Wednesday, November 30, 2011

Et pourquoi pas une petite partie de tripartite?


Bon vieux temps, 1960. Brochure publiée par le "Luxembourg Board of Industrial Development". Lorsque le Luxembourg était encore capable d'attirer des industries manufacturières ...



La tripartite luxembourgeoise fonctionnait à merveille comme remède à la crise historique de l'acier de 1975. Elle fournissait un contexte pour un effort de solidarité nationale et des solutions créatives comme la DAC, Division Anticrise, qui occupait des milliers de personnes à des travaux d'utilité publique. Sans ces mesures, le chômage qui n'existait virtuellement pas en 1975, serait passé de 0 à des milliers de chômeurs, chose inadmissible psychologiquement à l'époque.

◆ ÉNONCÉ DU PROBLÈME 1
Présentez sous forme de liste JSON de chaînes, à raison d'une chaîne par ligne et sans les lignes vides, les entrées depuis la ligne contenant « Navigate to Características section link » jusqu'à la dernière ligne des entrées, bornes comprises.
◆ ÉNONCÉ DU PROBLÈME 2
Poursuivez l'extrait sur la tripartite luxembourgeoise à partir du point où il s'interrompt.
L'extrait ci-dessus et les entrées qui suivent proviennent de sources différentes.

◆ Entrées issues d'un jeu de données
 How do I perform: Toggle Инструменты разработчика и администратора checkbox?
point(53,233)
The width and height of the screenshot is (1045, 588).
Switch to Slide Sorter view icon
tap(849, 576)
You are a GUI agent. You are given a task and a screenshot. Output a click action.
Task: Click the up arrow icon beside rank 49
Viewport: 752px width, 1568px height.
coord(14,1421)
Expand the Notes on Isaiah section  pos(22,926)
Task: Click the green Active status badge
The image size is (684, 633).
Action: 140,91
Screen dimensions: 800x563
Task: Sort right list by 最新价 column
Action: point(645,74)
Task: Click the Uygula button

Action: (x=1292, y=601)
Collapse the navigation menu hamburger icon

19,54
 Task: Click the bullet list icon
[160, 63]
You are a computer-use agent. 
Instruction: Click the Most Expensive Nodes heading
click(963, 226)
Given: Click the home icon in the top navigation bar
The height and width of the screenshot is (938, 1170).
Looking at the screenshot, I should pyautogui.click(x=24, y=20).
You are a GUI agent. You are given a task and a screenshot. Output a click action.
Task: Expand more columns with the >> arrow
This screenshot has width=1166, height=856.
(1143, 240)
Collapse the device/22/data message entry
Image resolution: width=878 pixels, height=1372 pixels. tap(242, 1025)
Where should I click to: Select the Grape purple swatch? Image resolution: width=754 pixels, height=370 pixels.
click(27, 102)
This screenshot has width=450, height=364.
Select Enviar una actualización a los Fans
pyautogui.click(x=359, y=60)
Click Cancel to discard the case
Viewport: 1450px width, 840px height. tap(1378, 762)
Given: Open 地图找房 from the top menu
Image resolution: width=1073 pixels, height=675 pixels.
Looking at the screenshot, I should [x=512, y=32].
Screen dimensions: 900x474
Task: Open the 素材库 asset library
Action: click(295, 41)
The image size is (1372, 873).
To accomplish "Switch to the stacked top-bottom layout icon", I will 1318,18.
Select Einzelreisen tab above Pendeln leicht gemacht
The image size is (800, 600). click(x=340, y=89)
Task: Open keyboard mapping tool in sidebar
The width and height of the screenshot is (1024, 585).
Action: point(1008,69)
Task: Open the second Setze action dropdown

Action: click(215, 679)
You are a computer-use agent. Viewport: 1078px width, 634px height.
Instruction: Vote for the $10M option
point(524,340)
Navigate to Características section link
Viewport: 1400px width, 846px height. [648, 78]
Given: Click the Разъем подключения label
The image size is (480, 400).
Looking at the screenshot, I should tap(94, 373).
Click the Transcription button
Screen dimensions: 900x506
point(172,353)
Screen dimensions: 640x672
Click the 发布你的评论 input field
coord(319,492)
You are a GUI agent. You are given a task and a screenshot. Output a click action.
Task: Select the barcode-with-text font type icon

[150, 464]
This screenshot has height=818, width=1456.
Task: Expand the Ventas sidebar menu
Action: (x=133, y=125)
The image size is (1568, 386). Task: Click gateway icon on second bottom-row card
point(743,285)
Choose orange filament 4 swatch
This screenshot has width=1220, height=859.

◆ CORRIGÉ PROPOSÉ 1
[
  "Navigate to Características section link",
  "Viewport: 1400px width, 846px height. [648, 78]",
  "Given: Click the Разъем подключения label",
  "The image size is (480, 400).",
  "Looking at the screenshot, I should tap(94, 373).",
  "Click the Transcription button",
  "Screen dimensions: 900x506",
  "point(172,353)",
  "Screen dimensions: 640x672",
  "Click the 发布你的评论 input field",
  "coord(319,492)",
  "You are a GUI agent. You are given a task and a screenshot. Output a click action.",
  "Task: Select the barcode-with-text font type icon",
  "[150, 464]",
  "This screenshot has height=818, width=1456.",
  "Task: Expand the Ventas sidebar menu",
  "Action: (x=133, y=125)",
  "The image size is (1568, 386). Task: Click gateway icon on second bottom-row card",
  "point(743,285)",
  "Choose orange filament 4 swatch",
  "This screenshot has width=1220, height=859."
]

◆ CORRIGÉ PROPOSÉ 2
Cette tripartite était un joli triangle équilatéral qui avait pour sommet le gouvernement et à sa base le patronat et les syndicats. 35 ans plus tard, il faut se rendre à l'évidence que la tripartite de bon papa n'existe plus sous forme de triangle équilatéral, qui donnait le même poids aux trois participants. Il faudra bel et bien trouver des mécanismes d'adaptation, pour sortir du déséquilibre des forces et du blocage résultant. Car il faut réaliser qu'au bout de 35 ans, le centre de gravité s'est déplacé en faveur du patronat, avec l'approbation du gouvernement, Ministre de l'Economie inclus.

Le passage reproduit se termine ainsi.